Which led to some things not quite turning out as I had planned. But hey, a girl just has to "go right on."

Joan was a huge church goer and made sure that I too was a church goer.  One time I asked her to get on that direct line to Jesus via her ever close rosary beads because I needed it to rain.

She said, "I've been praying for over 50 years for more rain. Less rain. No hail. Warmer days. Colder days. I think God is sick of hearing from me."

To which I said, "Now is not the time to stop!"

There are very few childhood memories that she is not in.

She was pool lifeguard in her white moomoo with giant red strawberry screen printed on the front, chocolate chip cookie baking director, jam maker from the raspberries we would go pick at Mrs. Petit's, totally responsible for my childhood obesity as grandma liked "goodies," crushed ice enthusiast, victim of the "fat free" marketing movement, expert sandwich maker (mine are never ever as good), recipe improvisor (which totally explains why I can never completely follow any recipe), out-to eat partner in crime, and so much more.      

I grew up next to her house on the farm and on Thanksgiving either later after everyone else had left or the next day she'd save the wish bone for me and her.  She said that when she was gone I'd miss her the most.
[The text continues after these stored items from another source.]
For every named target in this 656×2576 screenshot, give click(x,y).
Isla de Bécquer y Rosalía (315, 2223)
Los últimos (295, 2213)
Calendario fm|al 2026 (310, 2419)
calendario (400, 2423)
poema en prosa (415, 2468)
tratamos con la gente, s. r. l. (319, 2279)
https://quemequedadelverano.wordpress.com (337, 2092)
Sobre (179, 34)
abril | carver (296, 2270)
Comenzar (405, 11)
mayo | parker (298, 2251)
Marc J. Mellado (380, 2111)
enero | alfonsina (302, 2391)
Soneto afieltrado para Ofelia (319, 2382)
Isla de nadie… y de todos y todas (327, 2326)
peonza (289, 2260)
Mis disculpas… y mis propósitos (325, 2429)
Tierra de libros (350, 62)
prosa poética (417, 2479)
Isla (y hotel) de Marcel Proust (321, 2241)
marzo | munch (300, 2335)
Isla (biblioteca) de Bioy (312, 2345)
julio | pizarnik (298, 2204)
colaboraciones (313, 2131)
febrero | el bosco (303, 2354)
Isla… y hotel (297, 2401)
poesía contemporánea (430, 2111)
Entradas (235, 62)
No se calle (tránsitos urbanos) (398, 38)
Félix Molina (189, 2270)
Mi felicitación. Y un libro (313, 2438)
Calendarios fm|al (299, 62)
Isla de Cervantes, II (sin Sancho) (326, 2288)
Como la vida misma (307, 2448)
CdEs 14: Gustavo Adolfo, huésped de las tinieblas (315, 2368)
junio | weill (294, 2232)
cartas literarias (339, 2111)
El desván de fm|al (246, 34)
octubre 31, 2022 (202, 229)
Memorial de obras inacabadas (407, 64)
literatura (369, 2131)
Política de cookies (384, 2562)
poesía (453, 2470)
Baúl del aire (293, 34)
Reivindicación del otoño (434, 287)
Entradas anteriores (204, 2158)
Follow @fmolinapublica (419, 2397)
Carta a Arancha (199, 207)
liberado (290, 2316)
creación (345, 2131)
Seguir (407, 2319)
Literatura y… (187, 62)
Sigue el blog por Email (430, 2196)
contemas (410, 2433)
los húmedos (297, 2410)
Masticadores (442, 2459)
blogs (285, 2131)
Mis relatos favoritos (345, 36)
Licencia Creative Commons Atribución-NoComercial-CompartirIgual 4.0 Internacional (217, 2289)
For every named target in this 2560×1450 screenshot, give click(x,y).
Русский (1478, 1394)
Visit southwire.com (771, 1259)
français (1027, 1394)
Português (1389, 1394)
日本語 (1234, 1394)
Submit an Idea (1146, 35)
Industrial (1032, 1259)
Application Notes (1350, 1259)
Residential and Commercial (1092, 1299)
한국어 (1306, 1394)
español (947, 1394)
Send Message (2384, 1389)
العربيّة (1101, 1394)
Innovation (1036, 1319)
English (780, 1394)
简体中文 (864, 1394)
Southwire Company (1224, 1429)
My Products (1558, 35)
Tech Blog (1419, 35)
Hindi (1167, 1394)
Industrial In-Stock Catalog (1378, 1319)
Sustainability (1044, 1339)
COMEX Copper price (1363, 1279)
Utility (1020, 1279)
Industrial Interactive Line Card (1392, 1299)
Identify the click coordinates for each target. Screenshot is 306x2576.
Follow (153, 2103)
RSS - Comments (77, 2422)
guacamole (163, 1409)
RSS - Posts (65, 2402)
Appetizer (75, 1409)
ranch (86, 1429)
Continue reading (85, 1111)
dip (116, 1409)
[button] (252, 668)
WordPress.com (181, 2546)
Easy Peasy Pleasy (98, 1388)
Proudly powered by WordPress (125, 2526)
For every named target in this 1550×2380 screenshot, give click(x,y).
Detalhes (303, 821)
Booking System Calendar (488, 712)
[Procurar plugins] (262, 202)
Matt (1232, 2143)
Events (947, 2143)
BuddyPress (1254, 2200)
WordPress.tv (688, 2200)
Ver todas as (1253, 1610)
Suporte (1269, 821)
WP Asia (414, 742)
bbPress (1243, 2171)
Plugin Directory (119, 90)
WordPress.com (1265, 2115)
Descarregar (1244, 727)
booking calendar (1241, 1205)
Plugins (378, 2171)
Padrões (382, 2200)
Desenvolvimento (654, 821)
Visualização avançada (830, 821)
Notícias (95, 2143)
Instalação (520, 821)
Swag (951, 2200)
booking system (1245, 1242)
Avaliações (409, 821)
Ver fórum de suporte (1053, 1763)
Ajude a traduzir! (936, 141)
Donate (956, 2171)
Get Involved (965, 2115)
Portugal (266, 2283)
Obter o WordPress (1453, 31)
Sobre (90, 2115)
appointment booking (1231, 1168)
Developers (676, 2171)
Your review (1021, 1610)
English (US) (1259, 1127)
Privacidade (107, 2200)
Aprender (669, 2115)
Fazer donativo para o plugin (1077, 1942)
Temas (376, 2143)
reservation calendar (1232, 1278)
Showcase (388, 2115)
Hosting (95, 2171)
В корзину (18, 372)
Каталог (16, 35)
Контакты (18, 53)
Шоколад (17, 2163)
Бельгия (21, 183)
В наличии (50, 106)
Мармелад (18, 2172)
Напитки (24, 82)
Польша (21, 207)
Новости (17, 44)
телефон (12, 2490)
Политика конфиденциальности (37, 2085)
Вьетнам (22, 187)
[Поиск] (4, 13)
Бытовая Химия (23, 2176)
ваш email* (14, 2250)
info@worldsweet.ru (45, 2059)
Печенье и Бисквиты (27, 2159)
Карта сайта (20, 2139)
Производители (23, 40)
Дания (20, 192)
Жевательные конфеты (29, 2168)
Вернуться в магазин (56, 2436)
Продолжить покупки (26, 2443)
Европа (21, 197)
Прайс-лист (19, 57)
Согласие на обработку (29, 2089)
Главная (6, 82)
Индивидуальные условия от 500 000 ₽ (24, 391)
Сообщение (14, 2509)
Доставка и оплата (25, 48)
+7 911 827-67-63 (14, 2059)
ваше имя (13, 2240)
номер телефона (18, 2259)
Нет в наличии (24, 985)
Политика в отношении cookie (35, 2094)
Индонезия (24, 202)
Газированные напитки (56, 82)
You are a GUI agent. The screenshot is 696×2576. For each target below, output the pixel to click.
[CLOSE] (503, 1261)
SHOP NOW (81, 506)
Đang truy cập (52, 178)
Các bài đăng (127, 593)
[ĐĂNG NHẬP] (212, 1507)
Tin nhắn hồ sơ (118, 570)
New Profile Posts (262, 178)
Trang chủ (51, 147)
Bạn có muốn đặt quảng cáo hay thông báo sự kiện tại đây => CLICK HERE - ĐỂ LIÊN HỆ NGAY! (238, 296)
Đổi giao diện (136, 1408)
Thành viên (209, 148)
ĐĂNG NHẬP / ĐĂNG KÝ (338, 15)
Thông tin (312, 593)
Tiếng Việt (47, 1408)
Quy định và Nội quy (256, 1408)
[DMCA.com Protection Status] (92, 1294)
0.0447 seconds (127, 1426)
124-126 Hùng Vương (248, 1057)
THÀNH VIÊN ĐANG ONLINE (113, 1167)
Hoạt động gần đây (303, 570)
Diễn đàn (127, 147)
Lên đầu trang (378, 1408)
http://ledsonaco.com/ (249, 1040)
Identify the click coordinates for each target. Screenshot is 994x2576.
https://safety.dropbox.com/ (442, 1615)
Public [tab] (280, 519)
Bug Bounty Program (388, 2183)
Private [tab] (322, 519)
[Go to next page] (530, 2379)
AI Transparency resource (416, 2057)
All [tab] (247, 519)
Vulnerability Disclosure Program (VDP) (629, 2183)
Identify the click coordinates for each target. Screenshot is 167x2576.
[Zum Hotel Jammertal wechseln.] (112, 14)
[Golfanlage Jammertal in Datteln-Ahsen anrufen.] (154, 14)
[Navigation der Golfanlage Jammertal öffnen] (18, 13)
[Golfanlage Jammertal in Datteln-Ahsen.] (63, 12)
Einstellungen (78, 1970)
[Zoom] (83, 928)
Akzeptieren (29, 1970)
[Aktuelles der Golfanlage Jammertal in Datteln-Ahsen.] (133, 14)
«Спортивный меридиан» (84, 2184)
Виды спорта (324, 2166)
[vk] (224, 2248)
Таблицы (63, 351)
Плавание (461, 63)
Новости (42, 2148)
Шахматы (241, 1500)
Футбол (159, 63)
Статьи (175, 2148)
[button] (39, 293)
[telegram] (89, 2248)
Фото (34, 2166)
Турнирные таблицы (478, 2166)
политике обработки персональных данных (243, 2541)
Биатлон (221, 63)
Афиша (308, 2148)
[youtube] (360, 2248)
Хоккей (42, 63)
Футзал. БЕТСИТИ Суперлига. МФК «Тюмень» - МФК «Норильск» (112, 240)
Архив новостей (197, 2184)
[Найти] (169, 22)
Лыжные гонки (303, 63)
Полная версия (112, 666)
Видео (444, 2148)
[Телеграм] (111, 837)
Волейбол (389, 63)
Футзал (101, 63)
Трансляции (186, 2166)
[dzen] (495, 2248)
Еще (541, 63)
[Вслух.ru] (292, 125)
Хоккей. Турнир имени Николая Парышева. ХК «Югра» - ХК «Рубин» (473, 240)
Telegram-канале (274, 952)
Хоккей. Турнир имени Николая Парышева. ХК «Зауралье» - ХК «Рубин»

We had a mutual admiration and closeness and I think she is probably right.

So this Thanksgiving save that wish bone and make a good wish.  

I am so excited to be "going right on" to the next season with more fruit options, more flowers, trying some new vegetable offerings and continued passion.

Thank you so very very! much for your support this season and Happy Thanksgiving!  


Wednesday, November 9, 2016

Sweet Potato Frosting

sweet potato frosting atop chocolate cake

Sweet potatoes are such a warm welcoming sign of fall/winter.  I pretty much keep mashed sweet potatoes in my fridge to heat up for lunch, dinner, or a warm snack.

I love to sneak veggies into places they're not normally found.  There are countless delicious and surprising (I consider this one pretty surprising) was to incorporate vegetables into what ever you're whipping up especially desserts.

This sweet potato frosting is rich and thick and everything that frosting on a piece of tender cake should be.

Sweet Potato Frosting

1 cup mashed and smooth sweet potato
4 oz. semi sweet baking chocolate (1 bar)
1 1/2 cups confectioners sugar
1/2 tsp. vanilla
1/2 tsp cinnamon
1 tbsp butter
1 tbsp milk (optional if it's too thick)

(this recipe is enough for 1 9x9 round single layer cake) 

Bake 1-2 sweet potatoes until they are extra knife tender. Peel your potatoes and mash. Measure out 1 cup. Add chopped semi sweet chocolate, butter and sweet potato to a pot on the stove. Stir continuously as the chocolate melts.  Let the chocolate sweet potato cool for an hour.

Grab a hand held mixer and whip together sweet potatoes, confectioners sugar, vanilla, and cinnamon. Top a cake or cupcakes and you don't even have to share that the frosting is made from sweet potatoes!